But it has its origins in a 1960s anti-tax movement called the California Rangers. Its founder, William Potter Gale, was also a proud white supremacist. He was convicted of tax crimes in 1988.

However, the ideology quickly took root among US militia movements.

Paul Jeremiah Grice. Source: Oklahoma State Bureau of Investigation
Paul Jeremiah Grice. Source: Oklahoma State Bureau of Investigation

And it has since evolved into an extremist movement that rejects democracy in favour of “righteous” autocracy, denies the legitimacy of state and legal powers, and applies a fundamentalist lens to Christian biblical teachings – especially those establishing men as the supreme authority over a household.

And the “God’s Misfits” view of America is not one we recognise.

In their world, it remains under 1861 Civil War era martial law.
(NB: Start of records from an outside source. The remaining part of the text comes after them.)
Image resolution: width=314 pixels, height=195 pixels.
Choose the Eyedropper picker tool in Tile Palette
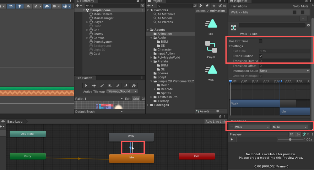click(x=118, y=86)
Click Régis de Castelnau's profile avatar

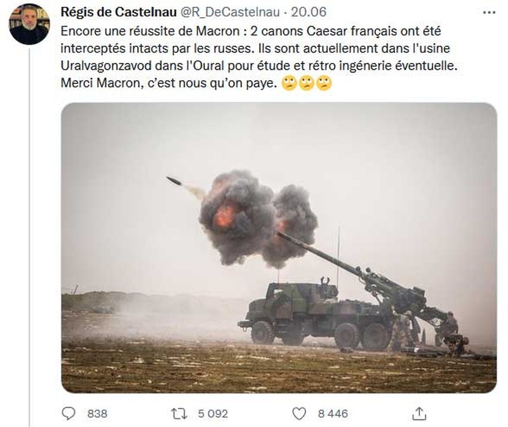pos(29,24)
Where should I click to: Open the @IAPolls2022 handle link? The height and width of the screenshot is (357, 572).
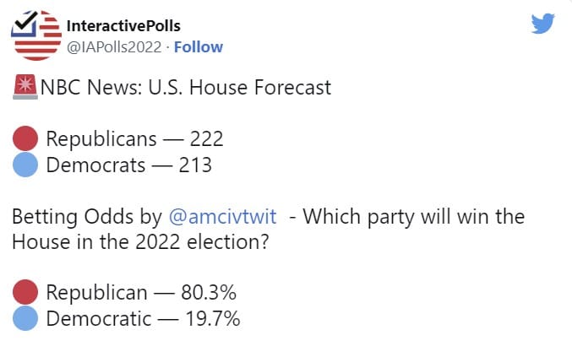point(114,46)
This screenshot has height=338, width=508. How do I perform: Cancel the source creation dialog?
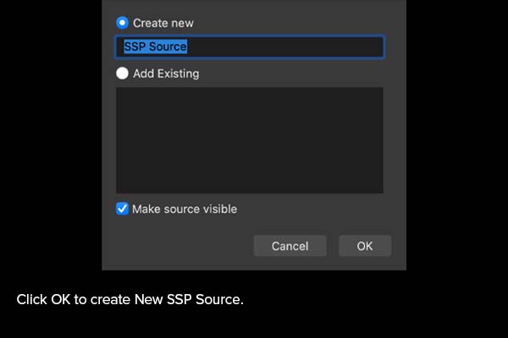(290, 246)
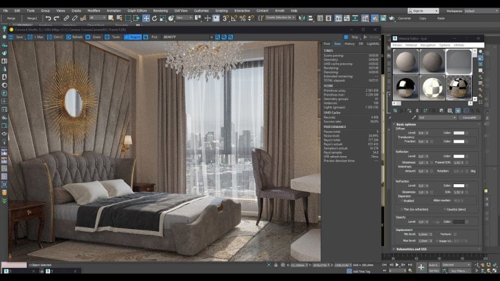Open the Rendering menu
Image resolution: width=500 pixels, height=281 pixels.
pos(161,11)
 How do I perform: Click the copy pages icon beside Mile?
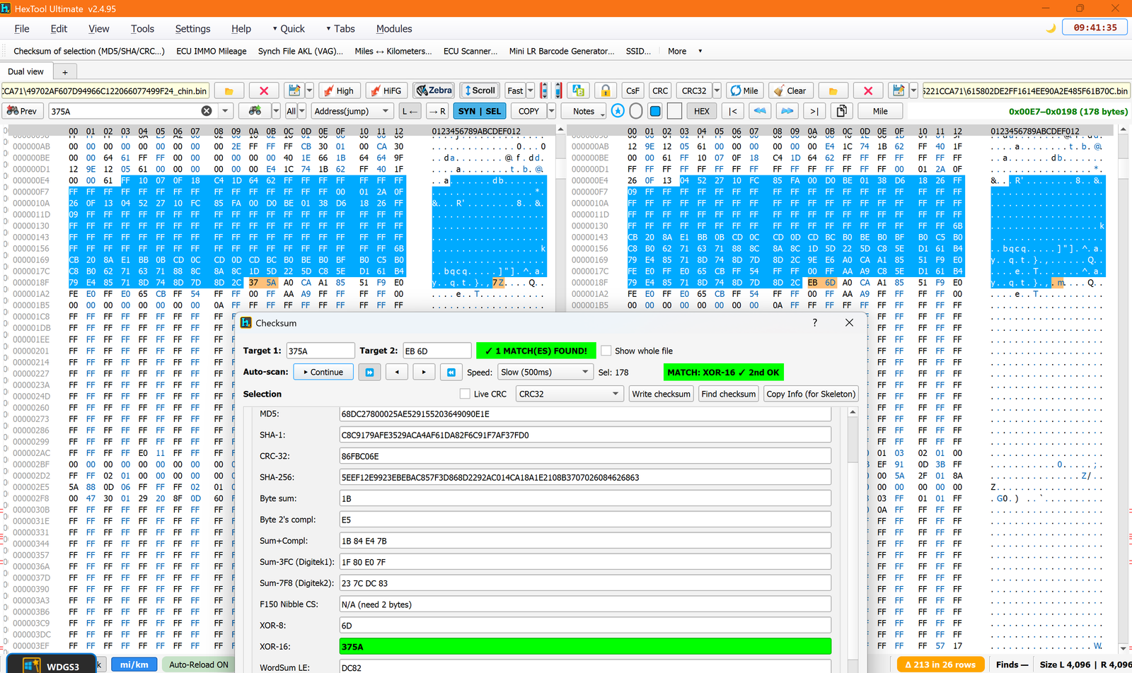coord(841,111)
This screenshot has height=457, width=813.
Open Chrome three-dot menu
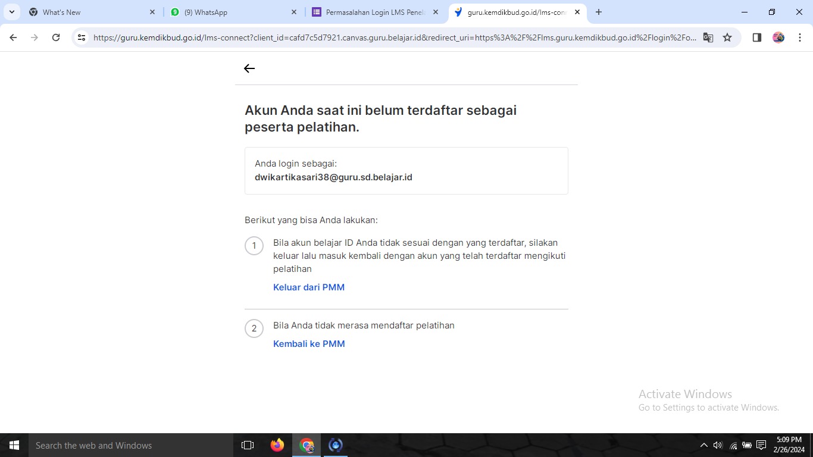[x=800, y=37]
Grice states his belief the 14th Amendment to the US Constitution enforces slavery and denies due process and equal status under the law. And that the federal government in Washington DC had converted itself into a corporation to “sell” US citizens to foreign states as debt.

He also insists state and federal judges, attorneys, and authorities are colluding in an international child trafficking conspiracy.

“I must now also leave Babylon the Great and not partake of her sins any longer lest I receive her plagues, for her sins have reaching unto Heaven, and God will remember her iniquities,” he declares. “May God have mercy on the people of the United States/UNITED STATES!”

The odd grammar and capitals are not mistakes, apparently.

“It’s as if the sovereigns believe there is a kind of magic code to legal documents, that if only they get the weird spelling and capitalisation right, all of their problems will be solved,” notes McCoy. “But there doesn’t appear to be a Sovereign Citizens Stylebook, and every document looks a bit different.”